───── DATA ─────

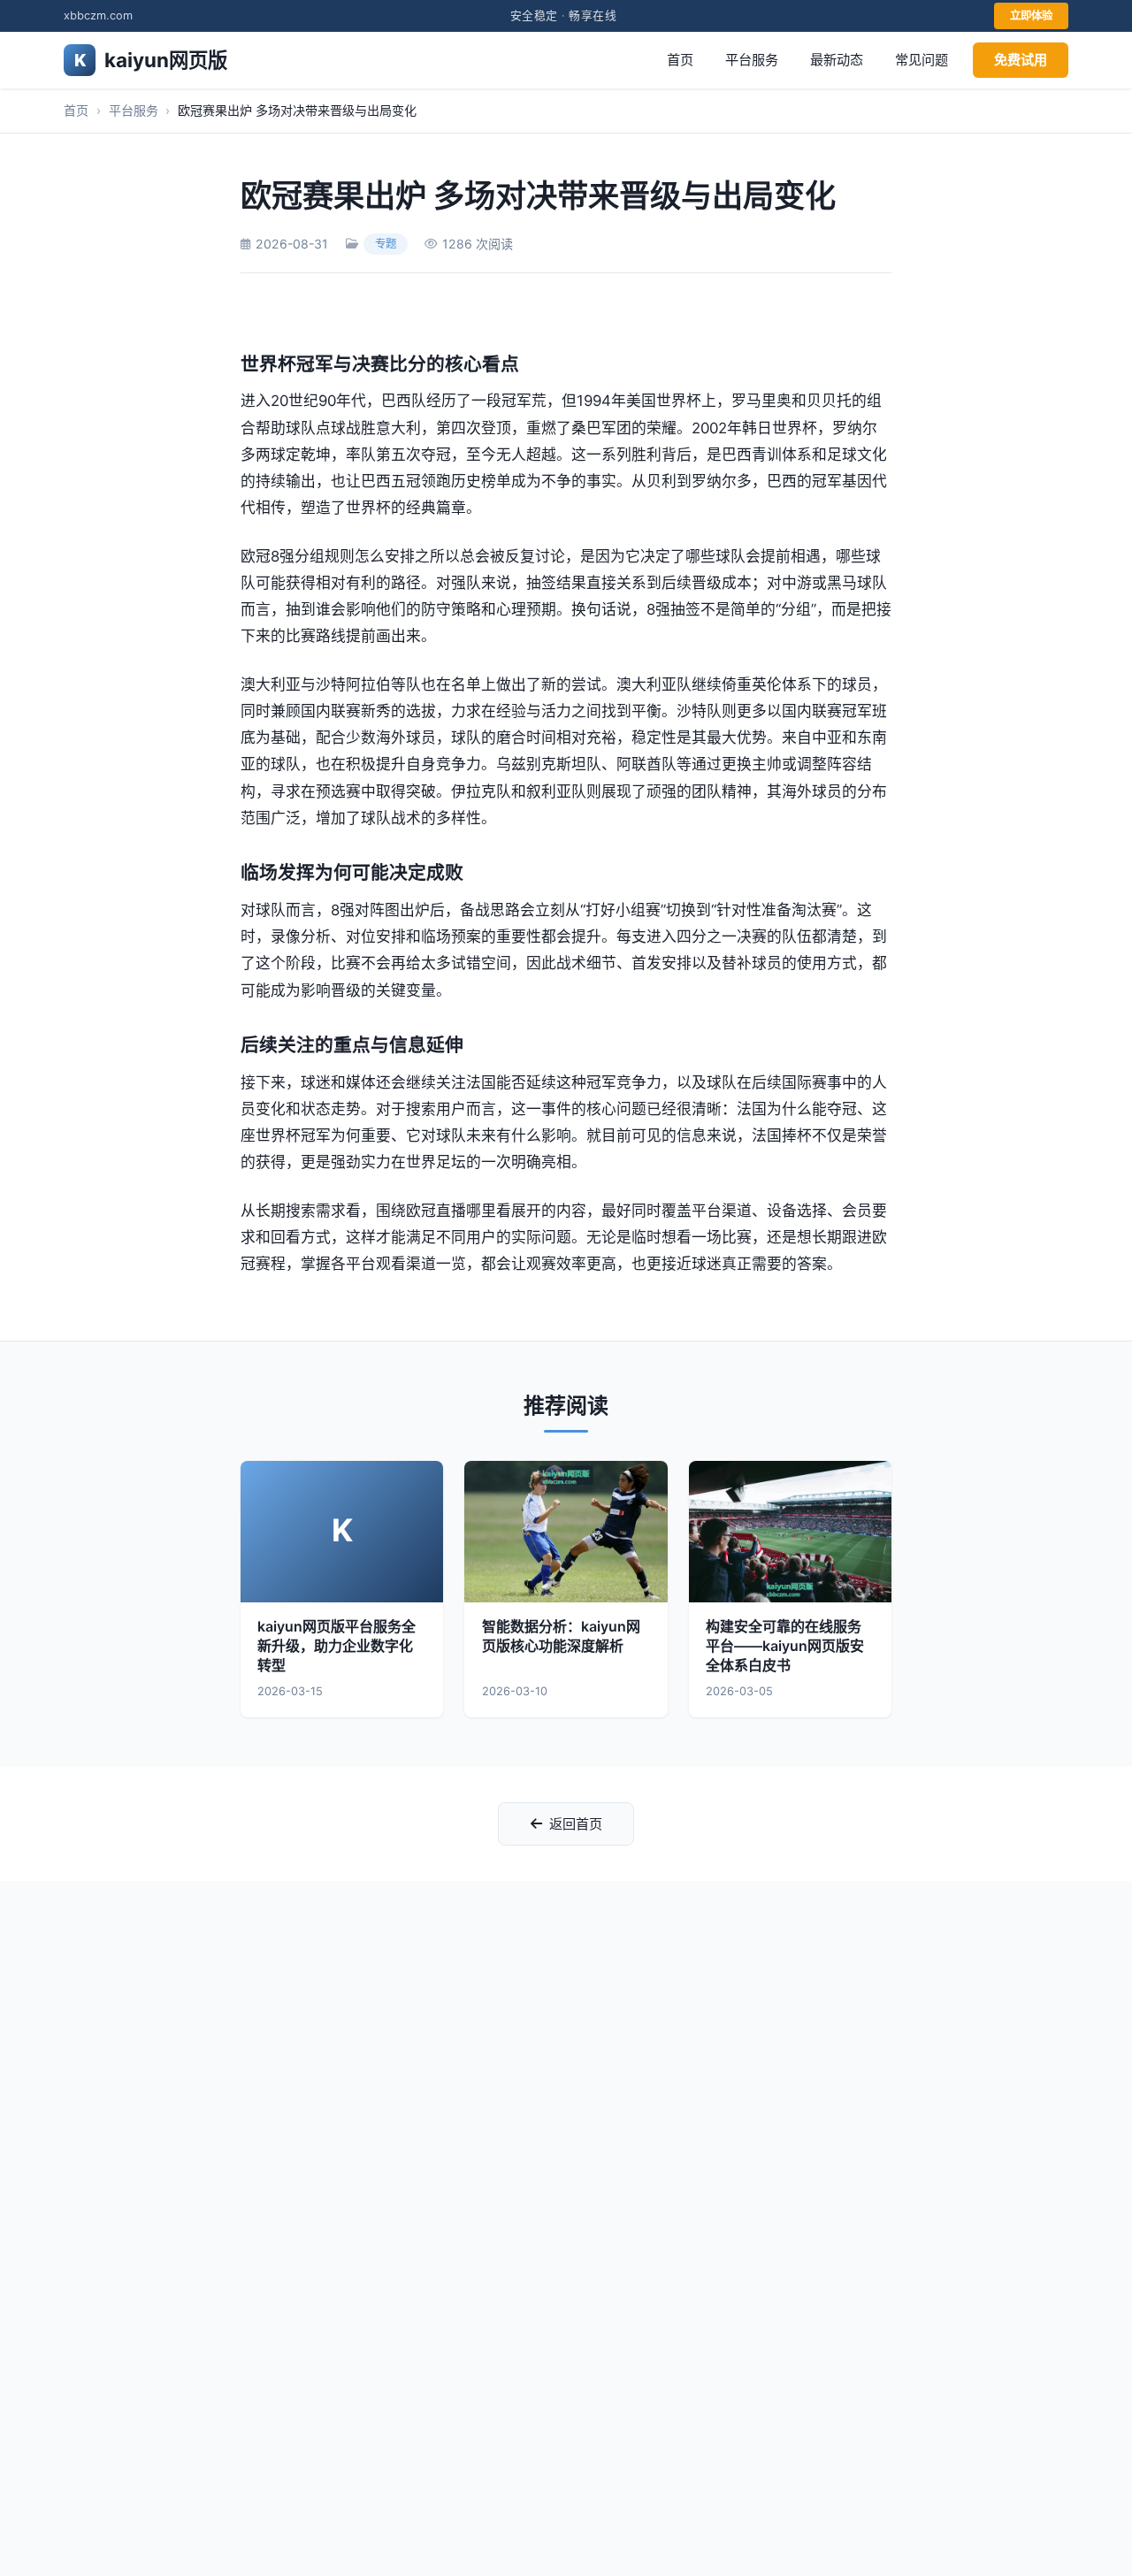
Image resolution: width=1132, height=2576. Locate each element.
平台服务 (751, 59)
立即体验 (1031, 15)
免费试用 (1020, 59)
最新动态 (836, 59)
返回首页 (575, 1823)
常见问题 (921, 59)
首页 (680, 59)
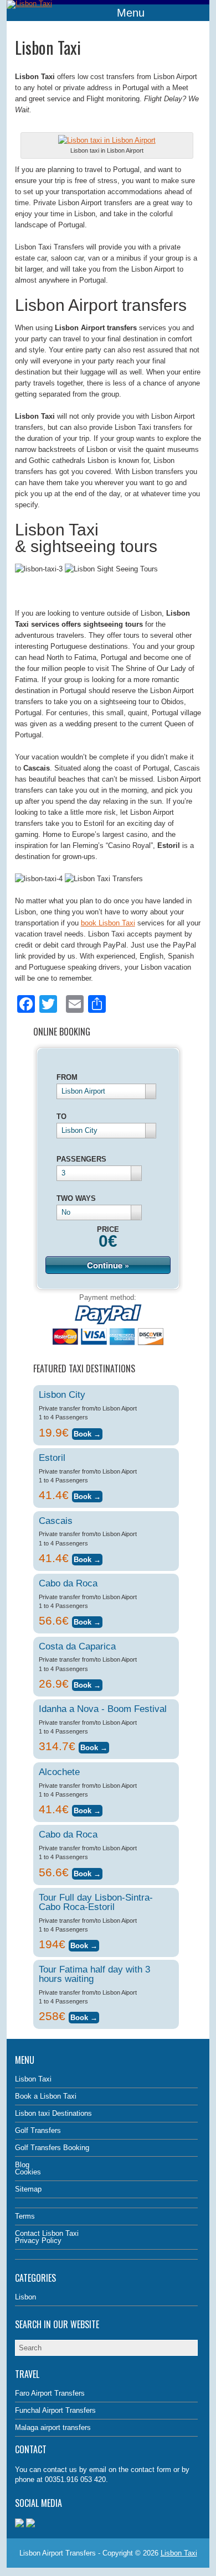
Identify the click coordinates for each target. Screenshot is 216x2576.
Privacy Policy (38, 2240)
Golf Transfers (38, 2130)
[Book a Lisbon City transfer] (87, 1432)
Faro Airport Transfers (50, 2393)
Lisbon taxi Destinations (53, 2113)
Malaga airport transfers (53, 2427)
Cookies (28, 2172)
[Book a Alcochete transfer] (87, 1809)
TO (61, 1116)
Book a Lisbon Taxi (45, 2096)
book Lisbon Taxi (108, 923)
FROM (67, 1077)
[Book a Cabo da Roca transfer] (87, 1620)
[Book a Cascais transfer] (87, 1558)
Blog (22, 2165)
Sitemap (28, 2189)
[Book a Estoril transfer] (87, 1495)
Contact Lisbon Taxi (47, 2233)
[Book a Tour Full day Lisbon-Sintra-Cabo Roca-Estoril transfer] (84, 1944)
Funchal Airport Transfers (55, 2410)
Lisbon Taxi (33, 2079)
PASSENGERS (81, 1159)
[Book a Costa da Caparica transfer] (87, 1683)
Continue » (108, 1265)
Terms (25, 2216)
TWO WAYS (76, 1198)
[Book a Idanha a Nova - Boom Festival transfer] (94, 1746)
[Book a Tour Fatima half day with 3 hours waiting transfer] (84, 2016)
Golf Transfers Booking (52, 2147)
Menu (131, 12)
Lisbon (25, 2297)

─────

**PROBLEM REQUIREMENTS**:
There is a line above that contains "Contact Lisbon Taxi (47, 2233)". Copy it and all later lines through the last, exactly, and leave out the rest.

**ANSWER TO THE PROBLEM**:
Contact Lisbon Taxi (47, 2233)
[Book a Tour Full day Lisbon-Sintra-Cabo Roca-Estoril transfer] (84, 1944)
Funchal Airport Transfers (55, 2410)
Lisbon Taxi (33, 2079)
PASSENGERS (81, 1159)
[Book a Costa da Caparica transfer] (87, 1683)
Continue » (108, 1265)
Terms (25, 2216)
TWO WAYS (76, 1198)
[Book a Idanha a Nova - Boom Festival transfer] (94, 1746)
[Book a Tour Fatima half day with 3 hours waiting transfer] (84, 2016)
Golf Transfers Booking (52, 2147)
Menu (131, 12)
Lisbon (25, 2297)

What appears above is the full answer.